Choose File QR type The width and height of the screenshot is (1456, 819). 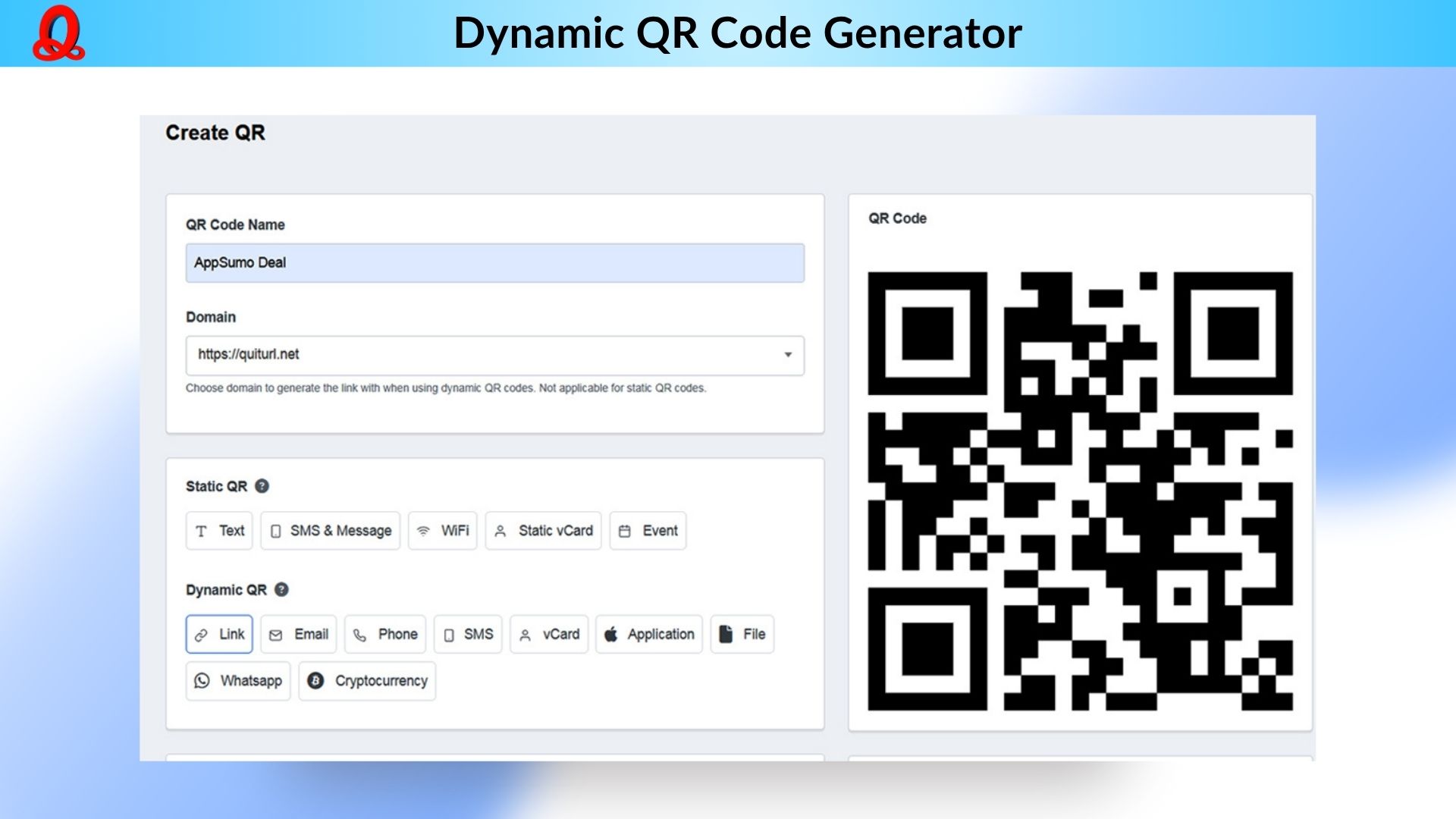tap(742, 634)
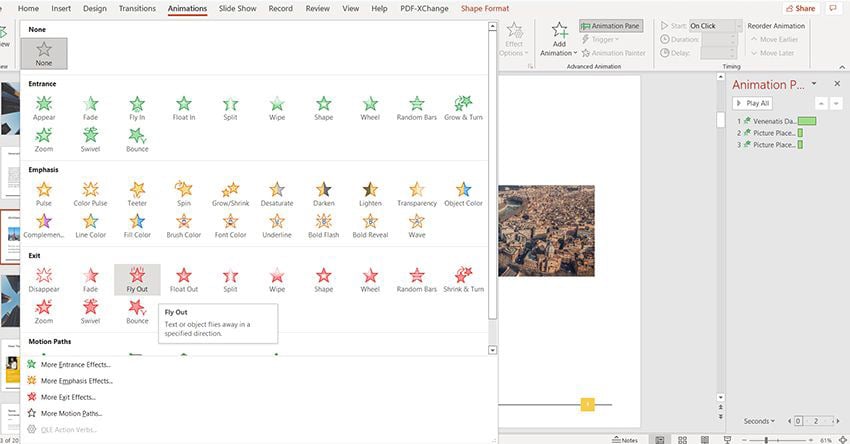Image resolution: width=850 pixels, height=444 pixels.
Task: Apply the Bounce entrance effect
Action: tap(137, 138)
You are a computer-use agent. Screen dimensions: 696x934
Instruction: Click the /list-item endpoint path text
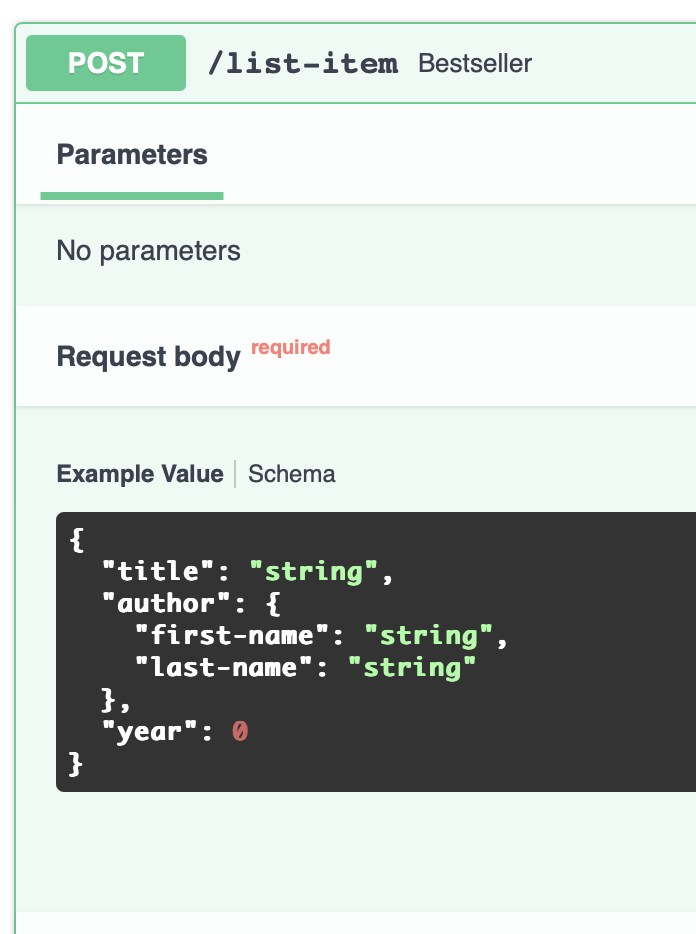(x=301, y=62)
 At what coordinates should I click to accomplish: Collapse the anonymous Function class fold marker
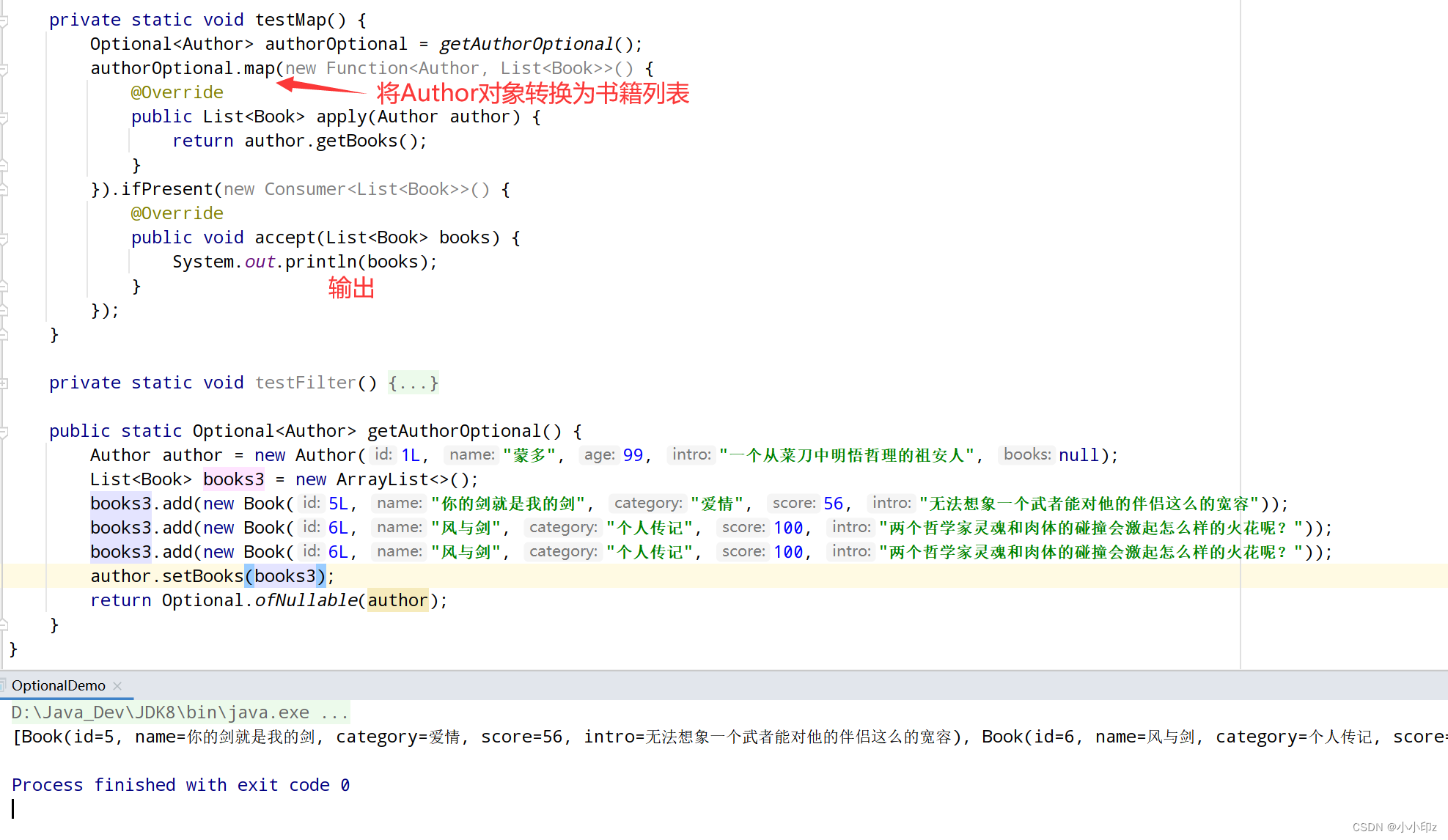(x=4, y=69)
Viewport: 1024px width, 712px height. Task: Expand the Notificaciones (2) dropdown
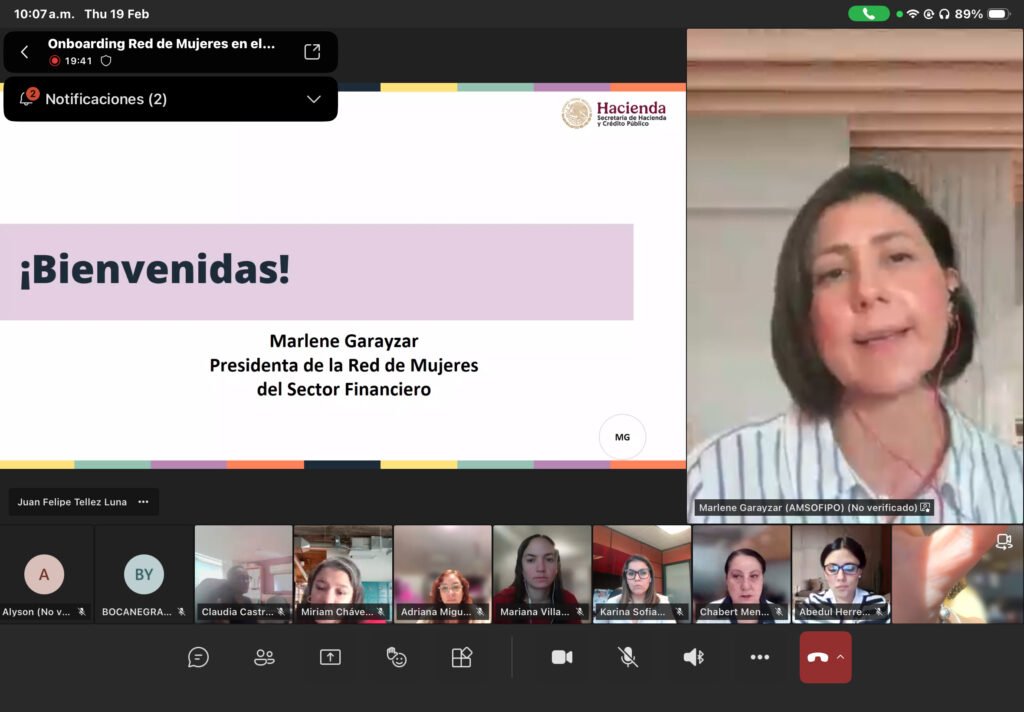coord(313,99)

◇ ◇ ◇ ◇ ◇

Write out the listing again, starting with the line that contains "Viewport: 1024px width, 712px" and going on through the end of the listing, requests included, and raise every coordinate in the answers by 22. Leave out the pictures.

Viewport: 1024px width, 712px height. Task: Expand the Notificaciones (2) dropdown
coord(335,121)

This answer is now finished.